Strategic decisions occur at many levels of managerial activity.
Therefore, it is crucial that the organization’s performance
measurement system must be linked to the objectives of business
units, functional units, groups and individuals (Kaplan and Norton
,1996). The traditional performance measurement systems are
said to be no longer appropriate in this dynamic and changing
environment, as they do not reflect the organization strategy, nor
the uncertainty in the
competitive environmental, nor addresses organization improvement and
capabilities. Organizations need to link performance measurement to
strategy, and must measure performance such that they encourage both,
positive future results and replicate past positive performance .
Balanced scorecard
is an integrated strategic management system, which has overcome the
limitations of the traditional performance measurement systems. The
BSC provides a balanced view of the company’s overall performance
by aligning organizational activities with the company's strategy
and vision. The main advantage of the balanced scorecard methodology
is that it created the basis for forward-thinking performance
measurement by linking “what the organizations wants to achieve”

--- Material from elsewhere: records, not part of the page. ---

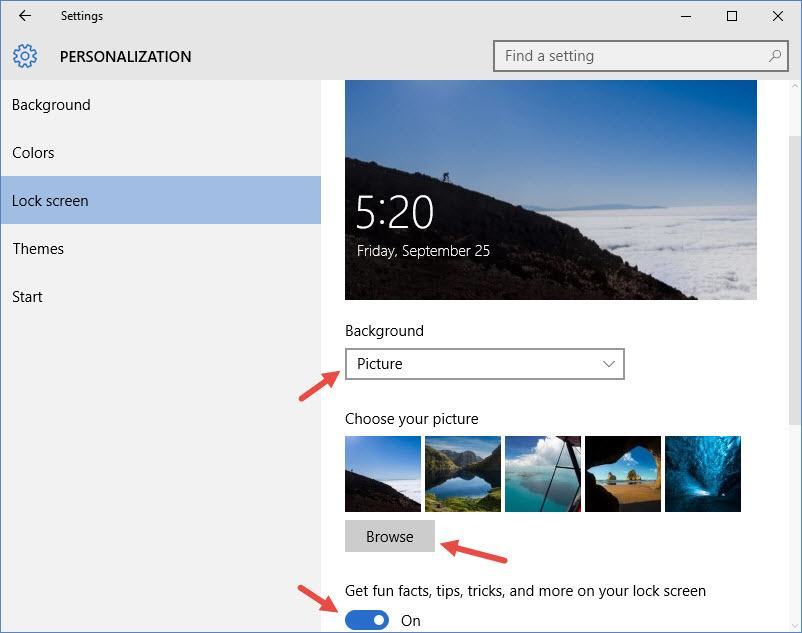Click the Browse button

(390, 536)
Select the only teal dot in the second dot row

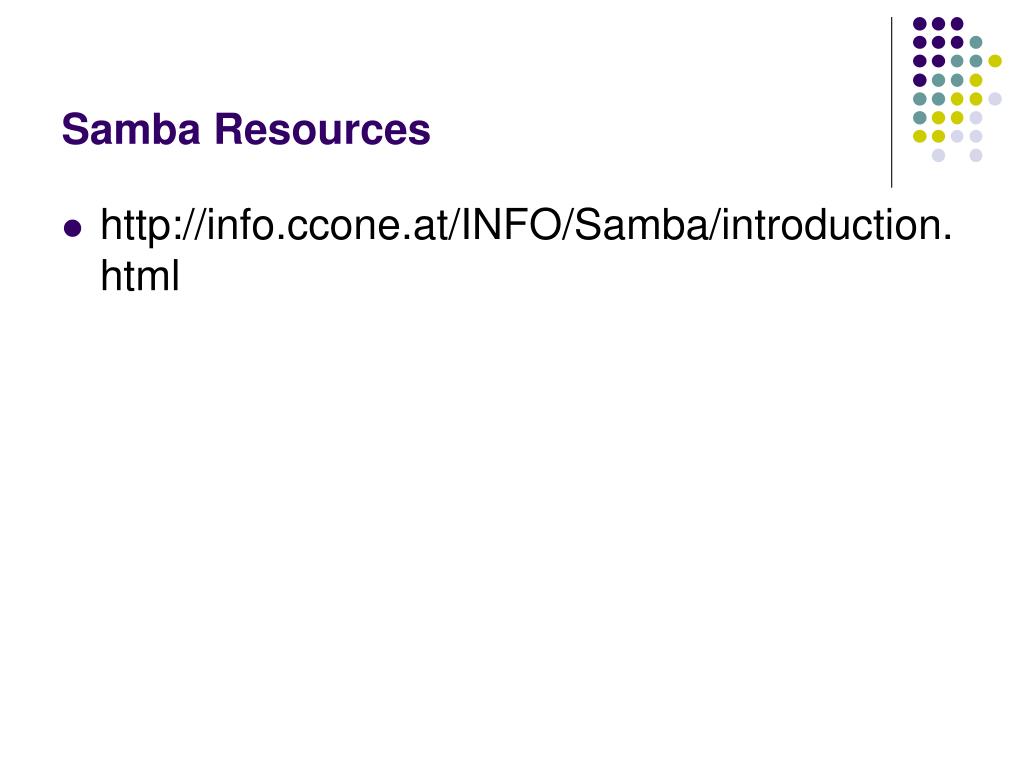(976, 42)
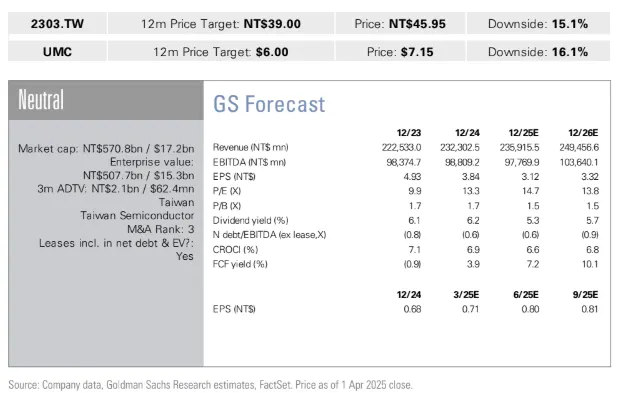The width and height of the screenshot is (619, 394).
Task: Click the GS Forecast heading
Action: coord(269,104)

(financial and customer objectives) with “ How the organizations
can achieve this” (internal process and learning and growth
objectives). In order to successfully execute organization vision and
strategy organizations must monitor and control that all business
units, functional units, groups and individuals are all pursuing
strategic goals. BSC links strategy to operational activities and
creates a strategy focused organization. It monitors different
business processes to determine which metrics are most effective in
measuring performance and provides feedback to internal business &
external business process in order to continuously track and improve
strategic performance and results. Performance issues are discovered
early, giving managers opportunity to take corrective action,
identify the company’s value drivers and ensure correct strategies
have been adopted. Thus, the BSC aids managers to shift from a
reactive management approach to a proactive management approach. By
linking strategy to operational objectives to organization strategy,
BSC enforces managers to look at the long-term view of the
organization, promoting managers to think about the future and not
focus on the past. This is in contrast to the drawbacks of the
traditional performance measurement systems, which are too aggregate,
not timely and are backward looking to help managers to root cause
performance problem and initiate timely corrective actions.